In 1936, the Works Progress Administration also began to add on to the Federal Music Project. The WPA didn't center towards original music. The next year Charles Seeger developed into assistant director of the project. After he became assistant director, many varieties of music became available. Seeger's ambition was for everyone to take an interest in music, and become a part of it.

==Objectives==
The primary objective of the FMP was to employ professional musicians from all over the country to perform as instrumentalists, singers, and concert actors. As a result of the growing number of performing groups, there was also a need for music copyists and binders. Men and women were hired to copy existing music by hand and then to bind them, distributing musical arrangements to ensembles around the nation. The Project also aimed to inspire music appreciation by enabling access to live performances and by introducing music instruction in the classroom. Finally, the FMP sought to document musical activity in the United States.

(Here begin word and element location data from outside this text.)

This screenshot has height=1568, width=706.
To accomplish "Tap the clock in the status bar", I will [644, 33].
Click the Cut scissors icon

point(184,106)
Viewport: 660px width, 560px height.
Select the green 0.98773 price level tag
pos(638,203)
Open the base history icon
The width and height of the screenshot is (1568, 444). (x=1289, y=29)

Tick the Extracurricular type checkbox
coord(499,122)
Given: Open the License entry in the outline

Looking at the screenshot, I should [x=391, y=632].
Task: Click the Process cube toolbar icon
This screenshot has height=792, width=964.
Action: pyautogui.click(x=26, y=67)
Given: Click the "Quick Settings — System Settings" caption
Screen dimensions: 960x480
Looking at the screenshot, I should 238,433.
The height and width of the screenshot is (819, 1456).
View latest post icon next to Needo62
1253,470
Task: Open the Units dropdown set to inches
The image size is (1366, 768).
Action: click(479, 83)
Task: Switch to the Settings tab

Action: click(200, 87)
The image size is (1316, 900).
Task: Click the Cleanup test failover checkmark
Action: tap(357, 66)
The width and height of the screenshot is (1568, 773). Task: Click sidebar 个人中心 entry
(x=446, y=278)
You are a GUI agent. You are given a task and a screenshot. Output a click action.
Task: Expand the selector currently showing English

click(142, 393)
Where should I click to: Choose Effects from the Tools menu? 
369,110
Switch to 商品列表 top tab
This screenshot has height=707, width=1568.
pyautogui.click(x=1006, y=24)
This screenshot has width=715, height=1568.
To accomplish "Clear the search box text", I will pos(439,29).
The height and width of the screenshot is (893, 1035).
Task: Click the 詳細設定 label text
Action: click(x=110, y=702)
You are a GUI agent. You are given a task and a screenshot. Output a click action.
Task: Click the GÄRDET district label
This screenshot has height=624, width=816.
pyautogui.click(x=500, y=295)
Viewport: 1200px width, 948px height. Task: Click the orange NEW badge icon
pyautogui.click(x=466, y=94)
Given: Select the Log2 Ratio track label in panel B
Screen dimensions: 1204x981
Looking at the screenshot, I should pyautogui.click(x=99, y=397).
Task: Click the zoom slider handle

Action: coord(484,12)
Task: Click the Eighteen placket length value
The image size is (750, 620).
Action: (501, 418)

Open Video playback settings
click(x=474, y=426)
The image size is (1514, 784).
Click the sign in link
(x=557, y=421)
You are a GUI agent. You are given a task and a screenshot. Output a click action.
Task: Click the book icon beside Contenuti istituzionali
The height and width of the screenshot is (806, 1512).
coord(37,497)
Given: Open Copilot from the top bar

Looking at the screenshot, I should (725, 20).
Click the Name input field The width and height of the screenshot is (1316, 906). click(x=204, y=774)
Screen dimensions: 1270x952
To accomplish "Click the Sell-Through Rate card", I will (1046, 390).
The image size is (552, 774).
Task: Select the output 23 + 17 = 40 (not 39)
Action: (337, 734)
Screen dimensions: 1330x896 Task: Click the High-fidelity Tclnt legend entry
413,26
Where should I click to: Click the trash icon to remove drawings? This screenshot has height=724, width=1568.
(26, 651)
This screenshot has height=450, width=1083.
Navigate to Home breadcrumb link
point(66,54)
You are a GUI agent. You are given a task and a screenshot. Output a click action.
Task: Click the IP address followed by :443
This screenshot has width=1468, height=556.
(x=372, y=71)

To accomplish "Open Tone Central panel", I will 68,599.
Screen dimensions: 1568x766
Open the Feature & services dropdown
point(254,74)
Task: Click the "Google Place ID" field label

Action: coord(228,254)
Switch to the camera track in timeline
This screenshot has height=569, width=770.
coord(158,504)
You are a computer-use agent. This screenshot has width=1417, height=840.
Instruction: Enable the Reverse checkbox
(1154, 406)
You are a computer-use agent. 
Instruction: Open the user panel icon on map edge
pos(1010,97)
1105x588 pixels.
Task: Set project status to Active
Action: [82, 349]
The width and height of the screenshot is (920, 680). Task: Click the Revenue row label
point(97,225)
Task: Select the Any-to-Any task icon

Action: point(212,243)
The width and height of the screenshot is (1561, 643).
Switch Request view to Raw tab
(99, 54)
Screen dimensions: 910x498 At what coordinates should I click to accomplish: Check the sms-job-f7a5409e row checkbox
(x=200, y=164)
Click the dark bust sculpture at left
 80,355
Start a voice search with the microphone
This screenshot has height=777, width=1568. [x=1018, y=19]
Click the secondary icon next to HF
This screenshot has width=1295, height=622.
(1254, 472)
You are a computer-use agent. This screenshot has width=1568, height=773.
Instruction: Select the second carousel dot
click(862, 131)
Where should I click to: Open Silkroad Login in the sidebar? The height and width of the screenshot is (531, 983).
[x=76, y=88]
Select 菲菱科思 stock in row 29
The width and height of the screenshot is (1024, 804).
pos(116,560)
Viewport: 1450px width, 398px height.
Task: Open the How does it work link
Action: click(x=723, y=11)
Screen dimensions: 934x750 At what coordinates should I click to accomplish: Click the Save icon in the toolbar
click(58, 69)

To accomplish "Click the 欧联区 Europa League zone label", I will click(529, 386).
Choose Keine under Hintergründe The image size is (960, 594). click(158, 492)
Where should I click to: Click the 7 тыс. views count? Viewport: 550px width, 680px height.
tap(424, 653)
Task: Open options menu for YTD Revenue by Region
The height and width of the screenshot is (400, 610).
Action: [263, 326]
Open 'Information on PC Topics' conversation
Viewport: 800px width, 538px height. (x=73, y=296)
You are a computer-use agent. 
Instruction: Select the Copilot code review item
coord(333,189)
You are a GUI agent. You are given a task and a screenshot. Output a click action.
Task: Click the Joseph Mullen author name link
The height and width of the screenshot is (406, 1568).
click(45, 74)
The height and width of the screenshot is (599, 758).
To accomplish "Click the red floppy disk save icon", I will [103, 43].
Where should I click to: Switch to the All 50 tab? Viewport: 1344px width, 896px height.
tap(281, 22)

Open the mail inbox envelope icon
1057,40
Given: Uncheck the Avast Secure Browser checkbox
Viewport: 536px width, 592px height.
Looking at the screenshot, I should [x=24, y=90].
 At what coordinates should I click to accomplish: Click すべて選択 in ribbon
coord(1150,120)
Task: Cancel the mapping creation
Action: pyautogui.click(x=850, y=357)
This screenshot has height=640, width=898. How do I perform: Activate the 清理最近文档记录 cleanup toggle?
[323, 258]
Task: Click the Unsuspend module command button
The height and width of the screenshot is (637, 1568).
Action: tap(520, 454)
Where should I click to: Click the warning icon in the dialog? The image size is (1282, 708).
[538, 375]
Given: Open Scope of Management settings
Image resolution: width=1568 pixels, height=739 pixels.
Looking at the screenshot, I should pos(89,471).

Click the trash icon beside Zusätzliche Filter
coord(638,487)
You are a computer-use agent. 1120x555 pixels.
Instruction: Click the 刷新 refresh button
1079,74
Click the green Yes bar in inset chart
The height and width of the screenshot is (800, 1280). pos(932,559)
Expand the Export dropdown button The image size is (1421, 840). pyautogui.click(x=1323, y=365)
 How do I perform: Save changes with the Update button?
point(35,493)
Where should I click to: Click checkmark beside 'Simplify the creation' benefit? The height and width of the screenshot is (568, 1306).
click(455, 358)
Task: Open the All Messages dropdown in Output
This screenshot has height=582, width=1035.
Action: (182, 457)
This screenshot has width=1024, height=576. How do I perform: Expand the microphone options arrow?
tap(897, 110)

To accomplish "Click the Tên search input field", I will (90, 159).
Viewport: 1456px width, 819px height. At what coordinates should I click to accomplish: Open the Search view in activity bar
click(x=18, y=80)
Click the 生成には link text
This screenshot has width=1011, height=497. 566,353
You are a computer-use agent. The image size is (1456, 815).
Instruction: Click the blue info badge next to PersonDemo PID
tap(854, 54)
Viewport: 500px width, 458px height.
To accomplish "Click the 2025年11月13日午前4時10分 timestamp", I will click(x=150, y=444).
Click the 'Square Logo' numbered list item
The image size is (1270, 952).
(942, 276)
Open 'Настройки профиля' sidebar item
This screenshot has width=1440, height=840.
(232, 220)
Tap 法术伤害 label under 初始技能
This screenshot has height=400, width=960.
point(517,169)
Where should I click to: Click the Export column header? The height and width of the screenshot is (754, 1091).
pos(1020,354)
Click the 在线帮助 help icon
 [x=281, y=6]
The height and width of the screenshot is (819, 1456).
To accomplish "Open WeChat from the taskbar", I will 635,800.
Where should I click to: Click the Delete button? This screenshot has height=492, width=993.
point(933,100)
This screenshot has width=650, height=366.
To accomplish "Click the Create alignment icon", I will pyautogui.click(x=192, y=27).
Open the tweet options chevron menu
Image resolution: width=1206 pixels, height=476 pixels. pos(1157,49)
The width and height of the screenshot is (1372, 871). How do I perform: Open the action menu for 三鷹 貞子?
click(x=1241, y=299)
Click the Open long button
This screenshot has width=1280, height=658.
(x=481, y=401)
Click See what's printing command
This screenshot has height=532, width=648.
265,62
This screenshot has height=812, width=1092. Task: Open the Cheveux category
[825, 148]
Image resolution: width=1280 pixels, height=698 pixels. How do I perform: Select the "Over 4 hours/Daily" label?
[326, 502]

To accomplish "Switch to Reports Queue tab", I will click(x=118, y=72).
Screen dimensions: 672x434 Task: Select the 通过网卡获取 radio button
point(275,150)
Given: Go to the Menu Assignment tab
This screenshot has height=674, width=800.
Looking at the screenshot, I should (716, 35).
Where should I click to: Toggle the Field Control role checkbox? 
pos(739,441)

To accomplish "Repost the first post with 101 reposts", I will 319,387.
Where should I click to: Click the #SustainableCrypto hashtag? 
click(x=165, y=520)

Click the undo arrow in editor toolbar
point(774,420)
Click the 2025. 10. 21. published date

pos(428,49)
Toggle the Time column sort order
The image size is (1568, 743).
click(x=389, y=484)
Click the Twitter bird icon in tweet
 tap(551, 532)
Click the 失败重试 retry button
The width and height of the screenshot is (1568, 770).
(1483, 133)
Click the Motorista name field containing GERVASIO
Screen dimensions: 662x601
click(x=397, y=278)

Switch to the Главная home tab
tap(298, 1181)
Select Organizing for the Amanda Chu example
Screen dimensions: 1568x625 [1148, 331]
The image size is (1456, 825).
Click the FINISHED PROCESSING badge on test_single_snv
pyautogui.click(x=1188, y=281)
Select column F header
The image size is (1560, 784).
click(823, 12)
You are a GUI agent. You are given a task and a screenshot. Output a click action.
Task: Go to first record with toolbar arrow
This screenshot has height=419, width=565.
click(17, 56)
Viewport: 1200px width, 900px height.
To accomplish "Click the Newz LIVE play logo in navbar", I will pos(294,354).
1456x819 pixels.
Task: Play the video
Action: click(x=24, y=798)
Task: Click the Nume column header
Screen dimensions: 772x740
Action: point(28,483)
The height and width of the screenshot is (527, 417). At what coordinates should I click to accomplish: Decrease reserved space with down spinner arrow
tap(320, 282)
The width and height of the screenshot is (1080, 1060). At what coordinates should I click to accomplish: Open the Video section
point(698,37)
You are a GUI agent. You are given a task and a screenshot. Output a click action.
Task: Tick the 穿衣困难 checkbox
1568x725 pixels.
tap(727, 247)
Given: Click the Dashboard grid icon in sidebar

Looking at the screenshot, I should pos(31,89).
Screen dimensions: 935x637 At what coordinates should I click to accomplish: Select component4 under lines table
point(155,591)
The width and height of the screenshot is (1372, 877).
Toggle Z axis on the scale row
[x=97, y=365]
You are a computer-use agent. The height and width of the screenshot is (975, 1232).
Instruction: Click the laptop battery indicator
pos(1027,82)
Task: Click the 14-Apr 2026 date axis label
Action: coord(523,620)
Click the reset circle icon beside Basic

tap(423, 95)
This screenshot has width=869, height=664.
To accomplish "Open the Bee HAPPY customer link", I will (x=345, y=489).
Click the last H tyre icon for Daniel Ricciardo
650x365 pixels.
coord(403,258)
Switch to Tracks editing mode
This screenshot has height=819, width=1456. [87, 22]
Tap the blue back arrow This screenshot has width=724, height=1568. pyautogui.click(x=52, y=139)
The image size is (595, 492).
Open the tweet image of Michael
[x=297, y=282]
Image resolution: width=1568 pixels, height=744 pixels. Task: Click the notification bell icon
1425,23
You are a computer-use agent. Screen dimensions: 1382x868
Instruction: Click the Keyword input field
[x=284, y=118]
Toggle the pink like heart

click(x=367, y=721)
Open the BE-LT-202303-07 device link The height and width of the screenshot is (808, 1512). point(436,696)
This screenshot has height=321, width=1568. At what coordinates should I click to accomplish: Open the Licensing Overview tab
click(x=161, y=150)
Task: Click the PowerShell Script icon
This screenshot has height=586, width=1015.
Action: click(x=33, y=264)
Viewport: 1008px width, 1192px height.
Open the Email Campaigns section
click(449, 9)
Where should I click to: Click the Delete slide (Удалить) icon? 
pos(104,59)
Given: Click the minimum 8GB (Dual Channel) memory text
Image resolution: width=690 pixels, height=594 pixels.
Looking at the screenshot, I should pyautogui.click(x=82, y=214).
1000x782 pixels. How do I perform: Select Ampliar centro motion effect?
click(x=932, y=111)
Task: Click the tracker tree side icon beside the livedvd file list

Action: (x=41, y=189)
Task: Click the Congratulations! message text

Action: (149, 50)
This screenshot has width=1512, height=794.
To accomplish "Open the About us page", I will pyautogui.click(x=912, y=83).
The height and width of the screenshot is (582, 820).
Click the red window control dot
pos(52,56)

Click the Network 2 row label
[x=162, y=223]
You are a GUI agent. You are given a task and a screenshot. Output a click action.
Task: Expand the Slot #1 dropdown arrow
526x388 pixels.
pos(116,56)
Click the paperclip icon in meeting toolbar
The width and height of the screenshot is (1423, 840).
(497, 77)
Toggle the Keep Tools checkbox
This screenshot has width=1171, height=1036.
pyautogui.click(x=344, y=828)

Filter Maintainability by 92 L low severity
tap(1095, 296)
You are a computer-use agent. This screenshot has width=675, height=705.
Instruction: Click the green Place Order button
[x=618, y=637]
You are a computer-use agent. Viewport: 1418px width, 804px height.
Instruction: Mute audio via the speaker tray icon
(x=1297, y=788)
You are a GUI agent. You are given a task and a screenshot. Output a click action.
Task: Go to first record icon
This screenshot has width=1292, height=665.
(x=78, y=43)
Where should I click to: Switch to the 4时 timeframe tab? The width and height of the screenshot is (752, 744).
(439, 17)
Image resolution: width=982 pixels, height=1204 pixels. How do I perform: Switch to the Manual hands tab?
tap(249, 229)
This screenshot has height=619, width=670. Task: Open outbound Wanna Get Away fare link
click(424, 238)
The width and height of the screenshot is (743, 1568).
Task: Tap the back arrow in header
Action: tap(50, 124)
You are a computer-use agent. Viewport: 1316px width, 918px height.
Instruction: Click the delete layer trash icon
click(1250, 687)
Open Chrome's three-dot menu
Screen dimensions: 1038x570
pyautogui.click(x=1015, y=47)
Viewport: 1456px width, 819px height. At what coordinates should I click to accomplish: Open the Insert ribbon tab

Even though the project was thought to be this picturesque, ideal, and perfect plan, there were still many challenging facets that occurred during its time. One of the more general obstacles the Federal Music Project had to go through was the types of culture going into the project. Sokoloff was predisposed to European classical music, and made that the focus of the FMP. There was a much lower priority placed on vernacular or American folk music. These Eurocentric tastes were in contrast to the "common man" ideology of the New Deal.
Despite this national focus on classical music, regional and local implementations of the FMP revealed the diverse musical genres in early 20th century America. Live performances of African American and Hispanic music drew attention, as did efforts in several states to document musical traditions from ethnic minorities, spirituals, work songs and other folk music.

==State-level implementation==

The Federal Music Program was particularly successful in New Mexico. Helen Chandler Ryan served as the FMP state music director from January 1936 until the project's end in 1943. She adapted the national program to meet the special musical interests of her sparsely populated state. She decided to devote much of the program to solo instruction in rural communities. Another concentration was the study of the diverse regional musical style created by blending European, Native American and Spanish American music. New Mexico's implementation of the Federal Music Program received praise for its diversity.

==Project successes==
The Federal Music Project created lessons for adults who were underprivileged, and it created a musical program for children. The creation of music was more popular, and the appreciation for music arose. The amateur musicians became better, and there were more musical participants. The project formed new orchestras, singers, dancers, vocal groups, and vocal producers. The music project supplied performers and teachers of music an occupation. It also created many new orchestral pieces of music. The project caught on so much in the 1930s that most schools had their own music program.
In addition, it created something for people to do during the hardships. These musical concerts were either a very low cost, or they were free, allowing many who could otherwise not afford such luxury to attend.

==Decline and termination==
In 1939, the Federal Music Project's budget was cut. This was followed by the decline in finances for other New Deal programs as well; many other projects like the Federal Music Project saw their funding reduced. Congressional support deteriorated in the late 1930s, and the budget bill passed in June 1939 reflected the reduced support. Sokoloff had resigned the previous month amid debate over his preference toward classical music. And in 1939 the Federal Music Project was renamed. Its new name was the WPA Music Program. Though a year later the Federal Music Project/WPA Music Program would be terminated. State music projects came to an end with the ending of the WPA on June 30, 1943.